◆ **Исходный фрагмент**:
★ ★ ★
Текст научной работы на тему «МНЕМИЧЕСКИЙ НАРРАТИВ В СТРУКТУРЕ ХУДОЖЕСТВЕННОГО ТЕКСТА (НА ПРИМЕРЕ ВЕРБАТИМ-ТЕКСТОВ)»

Вестник Челябинского государственного университета. 2021. № 4 (450). Филологические науки. Вып. 124. С. 123—128.

УДК 81'42 DOI 10.47475/1994-2796-2021-10417

ББК 81.0

МНЕМИЧЕСКИЙ НАРРАТИВ В СТРУКТУРЕ ХУДОЖЕСТВЕННОГО ТЕКСТА (НА ПРИМЕРЕ ВЕРБАТИМ-ТЕКСТОВ)

1 2 Е. А. Селютина , А. А. Субботина

1 Челябинский государственный институт культуры, Челябинск, Россия 2 Челябинский государственный университет, Челябинск, Россия

Статья посвящена исследованию мнемического нарратива в структуре вербатима. Автор приходит к выводу, что анализ вербатим-нарратива показателен в контексте проблемы способов исследования идентичности в современной гуманитаристике. Идентичность является и ретранслятором событийного опыта индивида, и фактом апелляции к коллективному опыту, конструированию коллективной памяти за счет включения его в контекст художественного драматического текста.

Ключевые слова: мнемический нарратив, нарратив личного опыта, малый нарратив, нарратор, наррататор, вербатим, современная российская драматургия.
★ ★ ★
◆ **Раздел данных**:
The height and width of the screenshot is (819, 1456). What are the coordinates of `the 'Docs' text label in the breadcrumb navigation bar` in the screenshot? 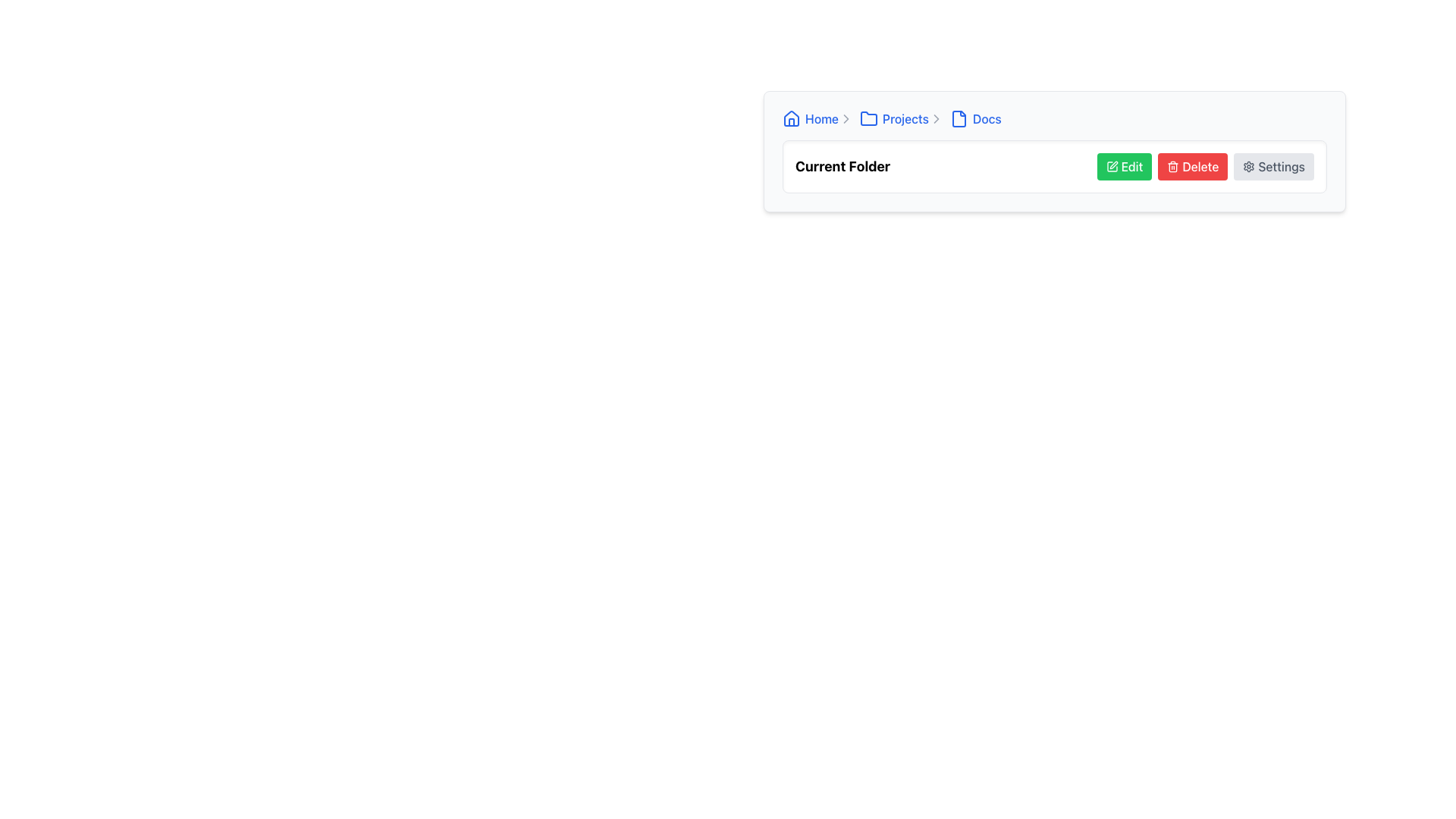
★ ★ ★
◆ **Текст задания**: Выведите без изменений отрезок фрагмента статьи о мнемическом нарративе от слов «1 Челябинский государственный» до слов «современная российская драматургия.» включительно.

◆ **Результат выполнения**:
1 Челябинский государственный институт культуры, Челябинск, Россия 2 Челябинский государственный университет, Челябинск, Россия

Статья посвящена исследованию мнемического нарратива в структуре вербатима. Автор приходит к выводу, что анализ вербатим-нарратива показателен в контексте проблемы способов исследования идентичности в современной гуманитаристике. Идентичность является и ретранслятором событийного опыта индивида, и фактом апелляции к коллективному опыту, конструированию коллективной памяти за счет включения его в контекст художественного драматического текста.

Ключевые слова: мнемический нарратив, нарратив личного опыта, малый нарратив, нарратор, наррататор, вербатим, современная российская драматургия.